A part of me wants to take his room because I suddenly wonder what his pillows smell like. And then I realize that’s sort of gross, and completely uncharacteristic of me. Or it used to be. Zack has me feeling so many strange things from what I normally think and feel I have no way of knowing what’s up or right anymore. I’m especially confused when he stands so close to me I can practically feel him, like he is now. But I’m impressed he did this for me, because once again, his intuition was totally correct. I wondered if I’d have to sleep on a bunk bed, so the fact he’s giving me my own space is really, really sweet.
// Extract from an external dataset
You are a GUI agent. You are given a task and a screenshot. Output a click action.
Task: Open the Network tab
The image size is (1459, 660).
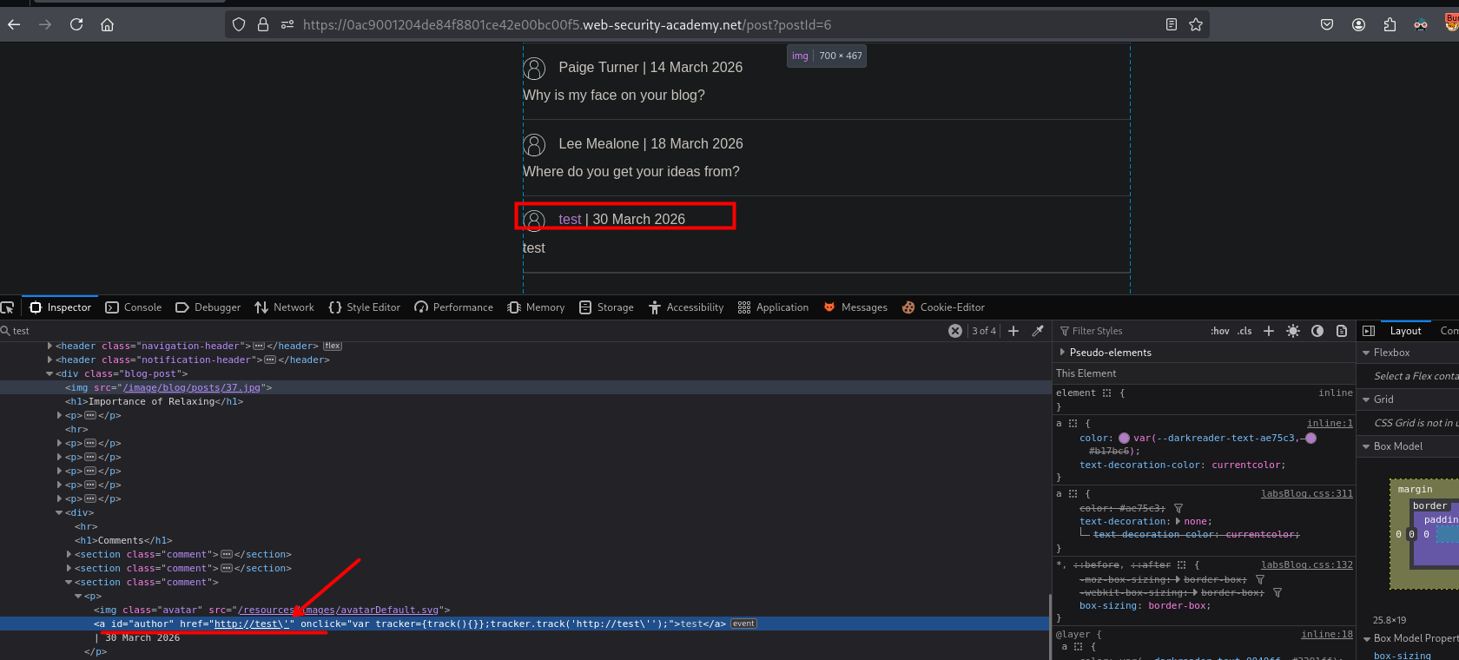[285, 307]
“This will be perfect. Thank you.” He sets my luggage down and we stand there, looking at each other like a couple of middle school kids at a school dance. I know that’s at least how I feel. I have the sweaty palms and butterfly nerves to prove it, too. Zack takes a few steps towards and I swear the closer he gets it, the warmer the air becomes.

“I’ll let you get settled.” I nod because I can’t speak. My throat is suddenly parched and I’m too nervous to say anything at all. I watch his every move as he turns to walk out and leave me alone. At the last second he stops and turns towards me, leaning against the door frame. He places his hands in his pockets and I can tell he’s trying to look casual, but there’s tension in his shoulders that tells me differently. I think he may be just as nervous as me right now.

“I’m really glad you’re here Nicole. Thanks for saying yes.” He winks at me and walks away leaving me to just stare.

I have no idea how long I stand frozen in the middle of my new small room, but I’m still standing there, when I feel the bus start moving. I flip through the last few days in my mind and wonder how, I went from being open to maybe dating someday, to ending up with front row seats and backstage passes to a rock concert, and now, on their tour bus for a month.

Whatever happens in the next month is going to change my life drastically. I can feel it in my bones. I only hope I survive.